** start of RECORDS TO PROCESS **
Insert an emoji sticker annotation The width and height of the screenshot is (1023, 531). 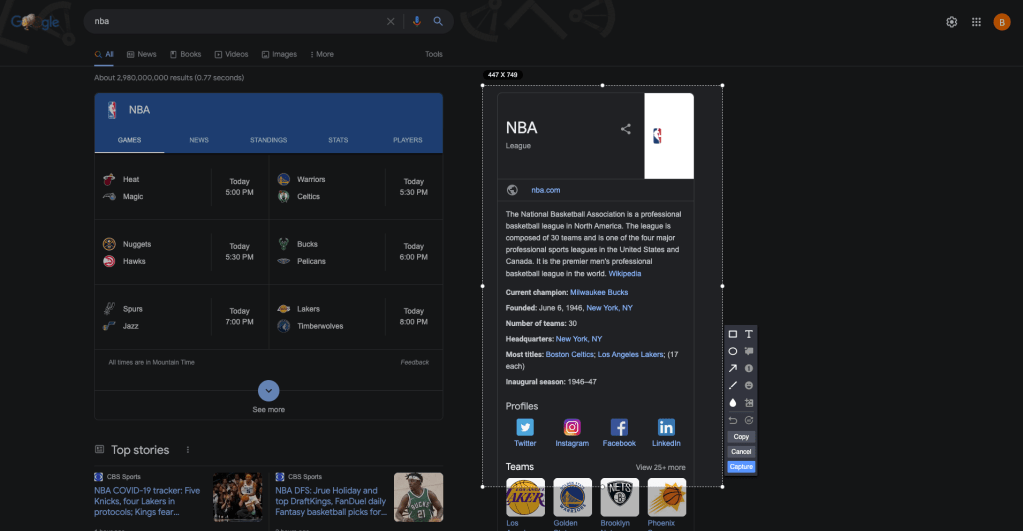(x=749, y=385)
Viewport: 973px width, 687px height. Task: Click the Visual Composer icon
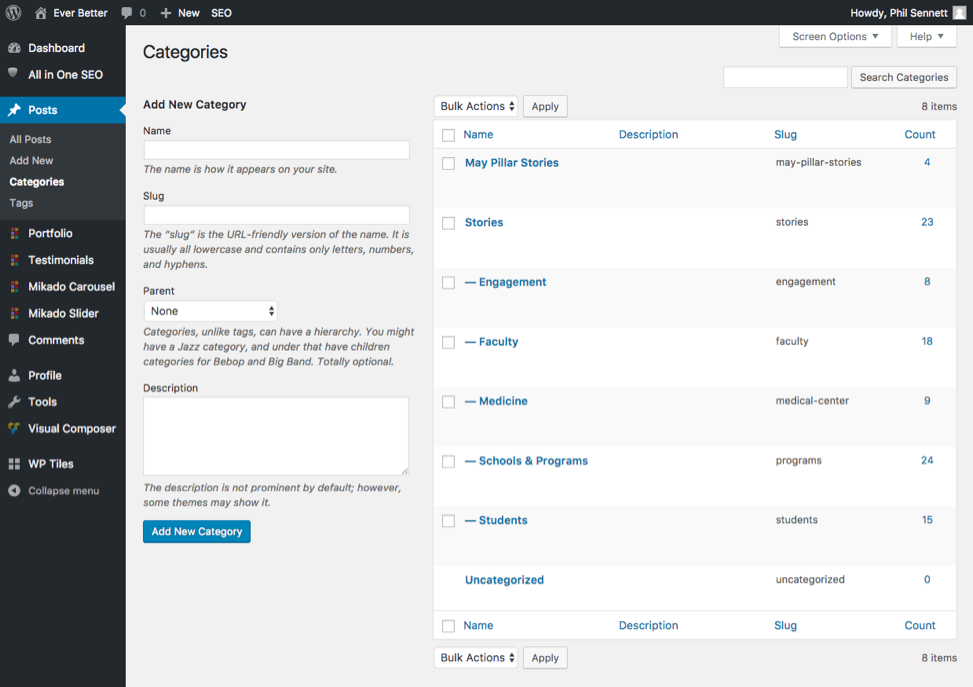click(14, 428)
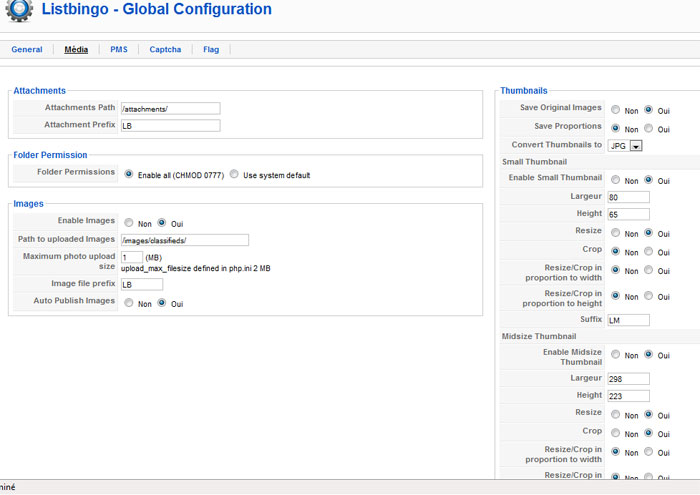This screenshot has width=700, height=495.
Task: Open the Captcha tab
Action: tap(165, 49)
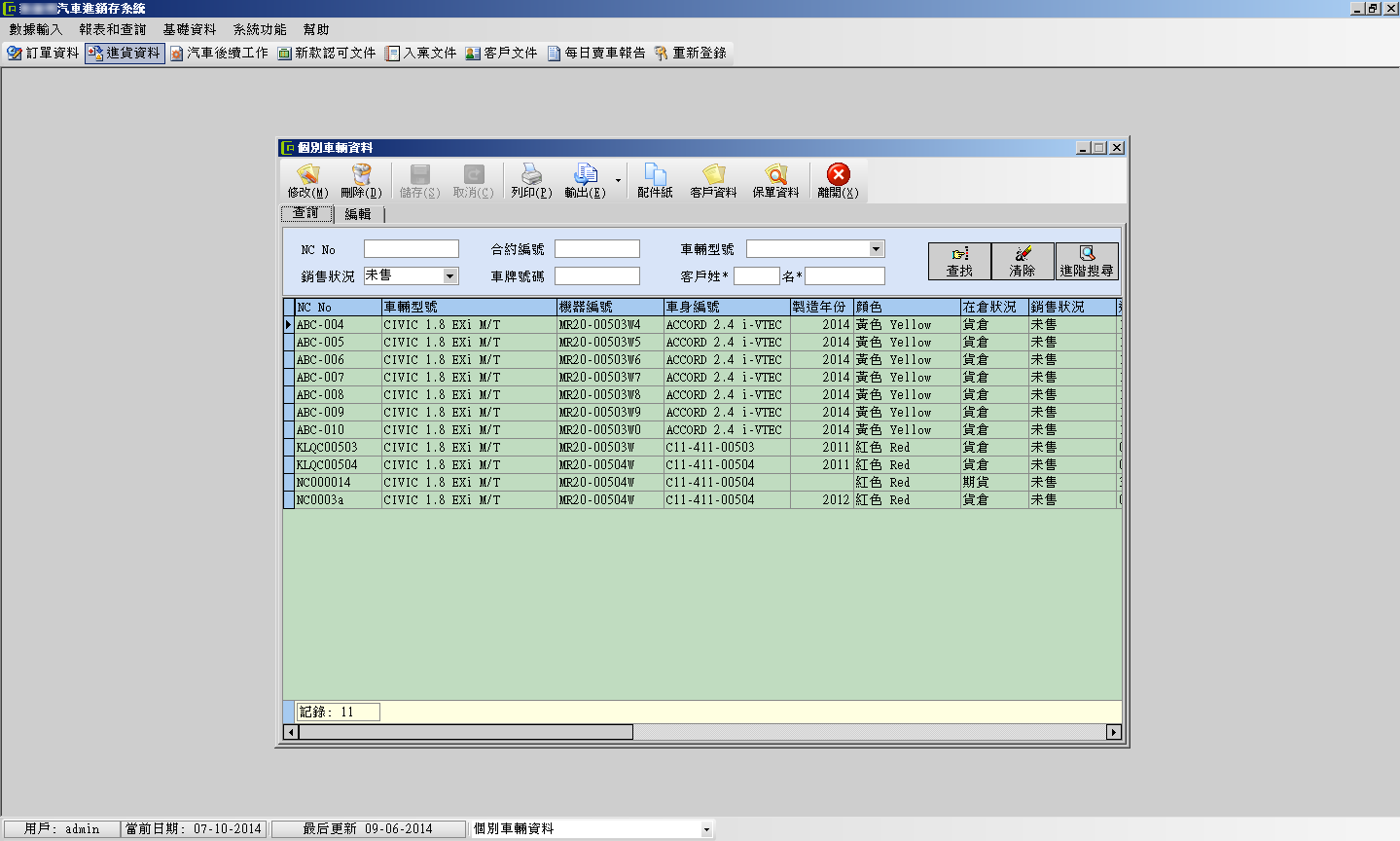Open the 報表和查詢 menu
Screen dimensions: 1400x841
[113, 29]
** end of RECORDS TO PROCESS **
WORK TO BE COMPLETED
Count the lines in the material that contain the string "Task", matching uppercase and lowercase exactly. Reply with the number alone.

CORRECT RESULT
2